=== PROVIDED INFORMATION ===

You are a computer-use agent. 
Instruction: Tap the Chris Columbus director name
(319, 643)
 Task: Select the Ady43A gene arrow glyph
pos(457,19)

===

TASK GOAL: From the line containing "Instruction: Tap the" to the last line of the data above, copy each line exactly and add nothing.

RESULT BELOW:
Instruction: Tap the Chris Columbus director name
(319, 643)
 Task: Select the Ady43A gene arrow glyph
pos(457,19)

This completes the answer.